Tales of Discovery and Disillusionment in Andrea Barrett’s ‘Archangel’

Lee Polevoi

 

Archangel

Andrea Barrett

Norton

238 pages

 

The spirit of scientific enterprise infuses Archangel, Andrea Barrett’s new collection of stories. A winner of the National Book Award, Barrett has carved out a singular niche writing about science, or more specifically, scientists in the decades before and after the turn of the 20th century—when so much of what was considered “true” about the natural world was being dramatically up-ended. It’s rich fodder for fiction, and Barrett excels at depicting the excitement of new discoveries among the (mostly young) scientists of the time.

 

Characters in Archangel appear and reappear in different stories and at different times in their lives. In the opening story, “The Investigators,” a 12-year-old boy named Constantine Boyd learns about evolution while working on a farm in western New York State. Boyd appears again in the title story, set during and just after World War I, where he pursues his ambitions in veterinary science while getting caught up in the military strife of Russia’s civil war.

 

Henrietta Atkins, a high school teacher the young Boyd meets in the opening story, emerges as the central figure in “The Island.” A much younger woman in this story, Henrietta studies marine biology under the auspices of a famous natural historian, only to discover, upon reading Darwin’s On the Origin of Species, that her mentor’s belief in divine purpose is tragically misguided.

 

A science writer named Phoebe also confronts an epochal change in scientific attitudes in “The Ether of Space,” set in 1920. Phoebe, a widow with a young son Sam, attends a lecture by the esteemed Sir Oliver Lodge, proponent of communications with the dead. His dismissal of Albert Einstein’s relativity theory angers Phoebe, still grappling with the loss of her husband and a saddening gulf between her and Sam.

 

Sam holds center stage in “The Particles,” set in 1939 and perhaps the strongest story in Barrett’s collection. “The Particles” opens dramatically as Sam (a trained geneticist now in his30s) and other passengers of the British ship Athenia, flounder in lifeboats after a German U-boat has torpedoed the vessel.

 

“Once he was in the water, it was easier to see what had happened to the ship. The stern already low in the waves, the empty lifeboat davits and twisted rigging and the blackened, shattered wood on the deck, where the exploding hatches had blown deck chairs and people to bits.”

From here, the narrative moves back and forth in time.
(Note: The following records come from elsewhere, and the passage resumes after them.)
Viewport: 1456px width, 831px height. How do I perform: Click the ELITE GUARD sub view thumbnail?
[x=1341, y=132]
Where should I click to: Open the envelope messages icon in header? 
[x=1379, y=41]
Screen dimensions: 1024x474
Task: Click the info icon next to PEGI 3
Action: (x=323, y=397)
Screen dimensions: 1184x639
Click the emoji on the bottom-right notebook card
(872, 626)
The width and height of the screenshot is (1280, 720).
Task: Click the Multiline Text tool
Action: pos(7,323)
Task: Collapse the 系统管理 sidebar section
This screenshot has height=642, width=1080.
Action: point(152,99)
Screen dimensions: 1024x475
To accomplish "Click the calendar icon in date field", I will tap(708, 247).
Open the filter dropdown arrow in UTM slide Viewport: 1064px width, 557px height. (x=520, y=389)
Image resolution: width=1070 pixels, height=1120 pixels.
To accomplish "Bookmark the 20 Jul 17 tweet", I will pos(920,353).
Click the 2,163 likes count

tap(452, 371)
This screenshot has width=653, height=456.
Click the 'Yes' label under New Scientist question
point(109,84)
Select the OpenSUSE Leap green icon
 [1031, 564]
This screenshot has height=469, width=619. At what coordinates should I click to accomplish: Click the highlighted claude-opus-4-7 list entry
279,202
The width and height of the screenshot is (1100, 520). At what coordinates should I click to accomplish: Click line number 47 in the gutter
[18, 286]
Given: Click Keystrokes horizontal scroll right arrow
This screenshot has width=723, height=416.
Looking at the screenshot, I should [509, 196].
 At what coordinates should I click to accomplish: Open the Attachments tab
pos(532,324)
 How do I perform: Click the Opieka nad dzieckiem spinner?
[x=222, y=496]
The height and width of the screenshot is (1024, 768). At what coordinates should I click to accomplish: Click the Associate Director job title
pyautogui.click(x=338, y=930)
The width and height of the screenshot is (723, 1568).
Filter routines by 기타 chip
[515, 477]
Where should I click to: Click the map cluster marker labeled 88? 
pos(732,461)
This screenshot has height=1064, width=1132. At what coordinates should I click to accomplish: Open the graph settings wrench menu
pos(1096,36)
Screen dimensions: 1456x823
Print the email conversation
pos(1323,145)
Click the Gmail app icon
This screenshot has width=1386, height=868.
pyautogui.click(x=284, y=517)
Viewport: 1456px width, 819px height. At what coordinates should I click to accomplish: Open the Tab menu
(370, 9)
Sam earnestly explores the mysteries of genetics and later falls victim to internecine battles with other more ambitious and conniving scientific colleagues.  Returning from a conference in Edinburgh, where he encounters a beloved mentor and a despised rival, he boards Athenia, which is doomed to sink in the Atlantic.

 

Later, rescued by a U.S. merchant ship, Sam must once again cope with both his mentor and his nemesis. In one of the book’s most moving moments, he also has time to reflect upon the larger questions of his life, including an apparent inability to foster a child:

 

“Sometimes, when he’d had too much to drink (throughout Prohibition, he and his friends had always had access to lab ethanol), he used to joke around with a toothpick-and-gumdrop figure he called Mr. Heredity. Look at me! he’d have the figure say. Interested since childhood in how we inherit traits, but I can’t reproduce! But although he laughed as hard as anyone when Mr. Heredity drooped his gumdrop head, later, when he began to grasp the fact that no one would ever have his hair or his blocky nose, his height or his big hands, he felt quite otherwise. The day his heart stopped, the day he got hit by a bus (the day a torpedo sank the ship that was taking him home), everything that had led to his father and mother and converged in him would be extinguished.”

 

Some stories in Archangel suffer from the author’s inclination to tell rather than show. But Andrea Barrett captures the youthful euphoria of life-changing scientific discoveries, placing them squarely in the lives of living, breathing human beings.

 

Author Bio:

Lee Polevoi, Highbrow Magazine’s chief book critic, is the author of a novel, The Moon in Deep Winter.